131- HARUSKAH MENDENGARKAN SYUBHAT???



HARUSKAH MENDENGARKAN SYUBHAT???

Allah -Subhaanahu Wa Ta’aalaa- berfirman:

الْحَقُّ مِنْ رَبِّكَ فَلا تَكُنْ مِنَ الْمُمْتَرِينَ

“Kebenaran itu dari Rabb-mu, karena itu janganlah engkau termasuk orang yang ragu.” (QS.Ali Imraan: 60)

 “Didalam ayat ini…terdapat sebuah kaidah yang mulia; yaitu: bahwa segala perkara yang telah tegak dalil-dalil tentang kebenarannya dan seorang hamba merasa pasti dengannya, baik dalam masalah-masalah aqidah (keyakinan) maupun yang lainnya; maka kewajiban (hamba) tersebut adalah meyakini bahwa segala yang menentangnya adalah bathil (tidak benar) dan semua syubhat (kerancuan) yang dipaparkan kepadanya adalah rusak; sama saja apakah hamba tersebut mampu untuk memecahkan (syubhat) tersebut atau tidak.

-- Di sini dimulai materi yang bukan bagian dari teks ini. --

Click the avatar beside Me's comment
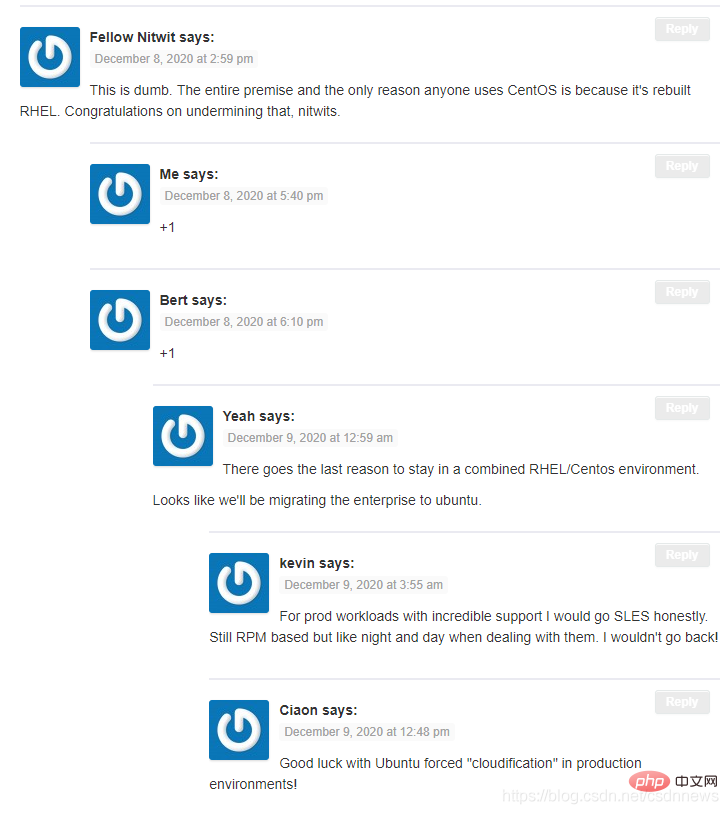 coord(120,194)
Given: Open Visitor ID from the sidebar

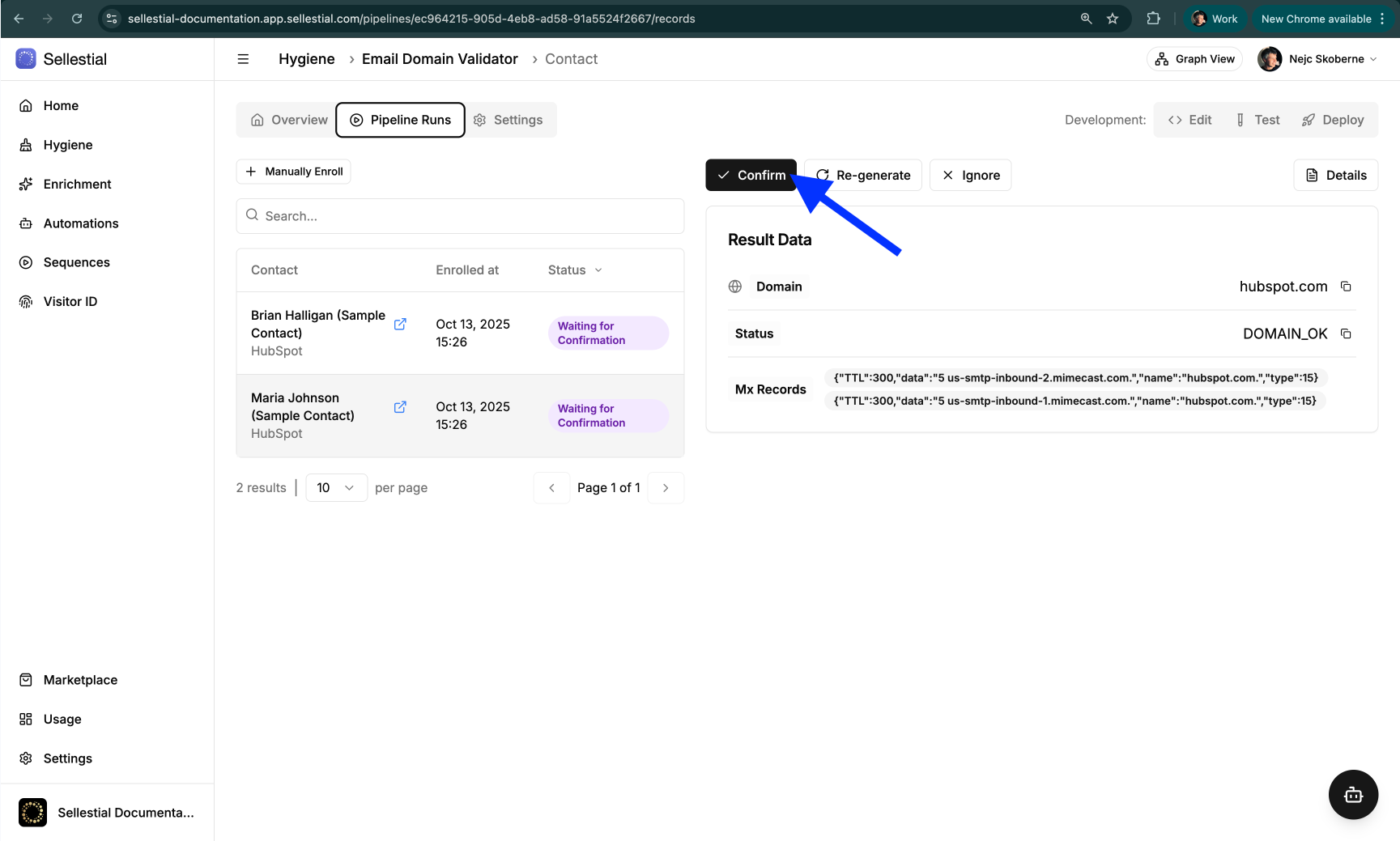Looking at the screenshot, I should click(x=70, y=301).
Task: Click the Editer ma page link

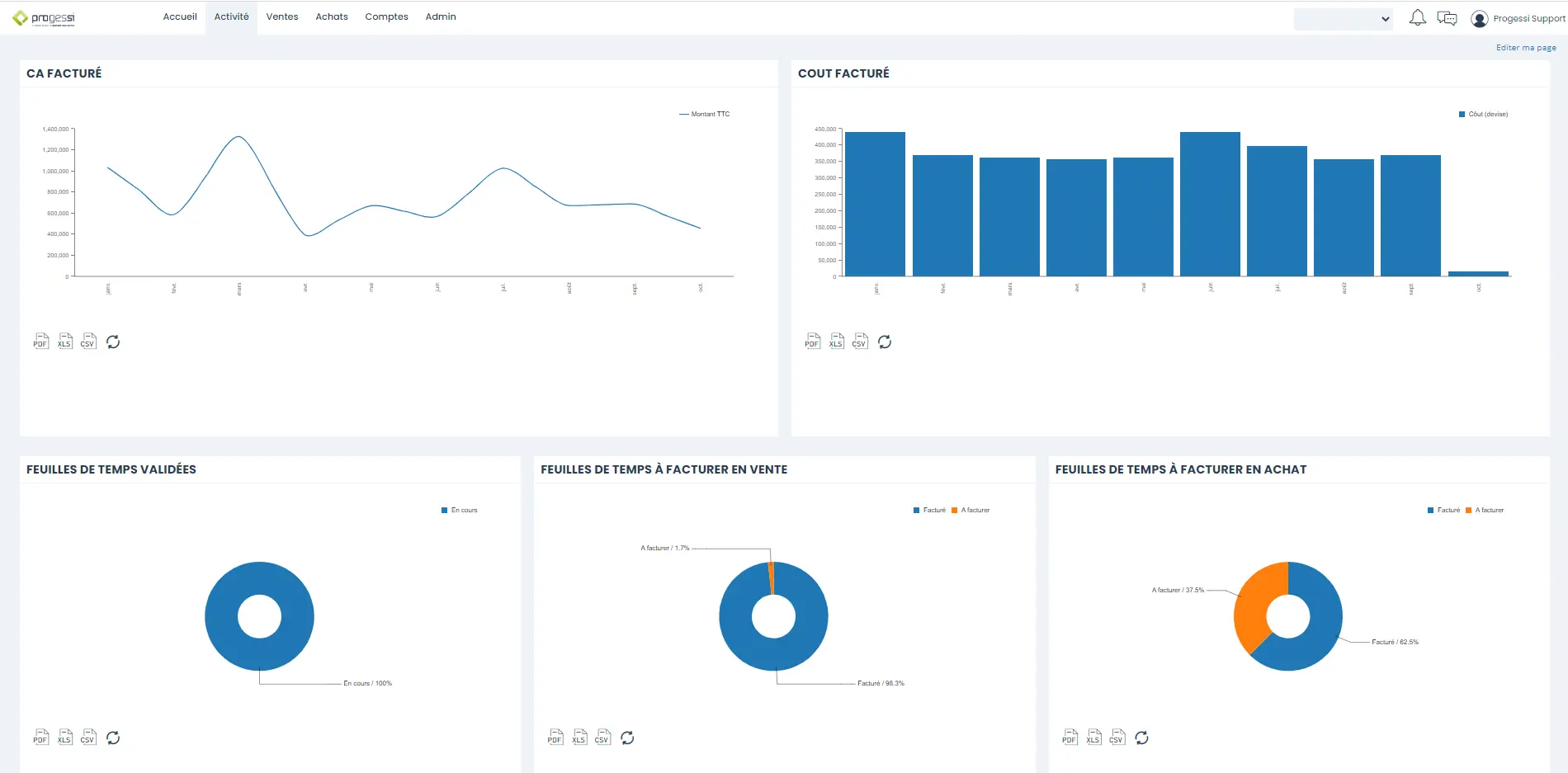Action: point(1526,48)
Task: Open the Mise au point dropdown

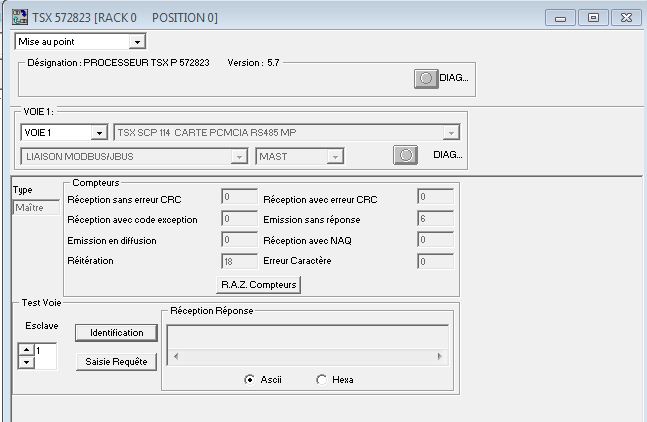Action: [x=137, y=41]
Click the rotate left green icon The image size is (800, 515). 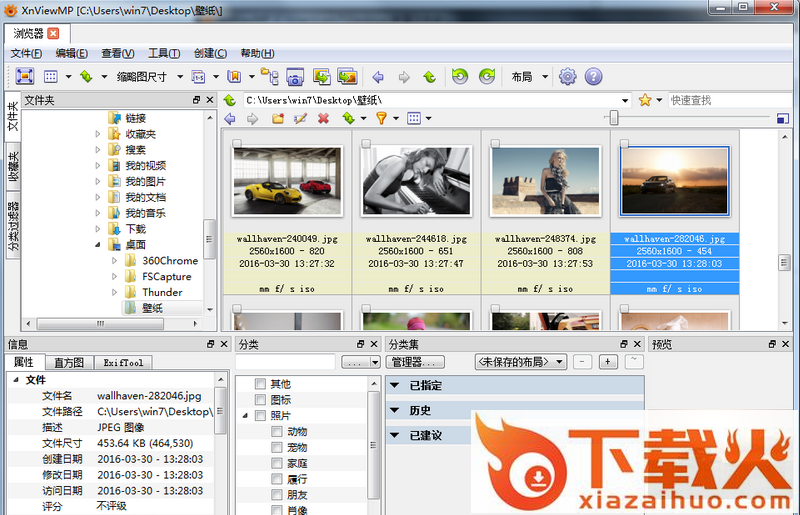pos(459,76)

Sehingga ketidak mampuannya dalam menjawab syubhat tersebut; tidaklah merusak ilmunya (yang telah kokoh). Karena segala yang menyelisihi kebenaran pasti batil,

...فَمَاذَا بَعْدَ الْحَقِّ إِلا الضَّلالُ...

“…maka tidak ada setelah kebenaran itu melainkan kesesatan…” (QS. Yunus: 32)

Maka dengan kaidah syar’i ini; akan terpecahkan dari seseorang banyak kejanggalan yang diberikan oleh para ahli kalam dan ahli mantiq. Kalau seseorang mampu untuk menemukan jawabannya; maka itu (bagus tapi) tidak wajib atasnya. Kalau dia tidak mampu (untuk memecahkannya); maka tugasnya hanyalah menyampaikan kebenaran dan mengajak (manusia) kepadanya.”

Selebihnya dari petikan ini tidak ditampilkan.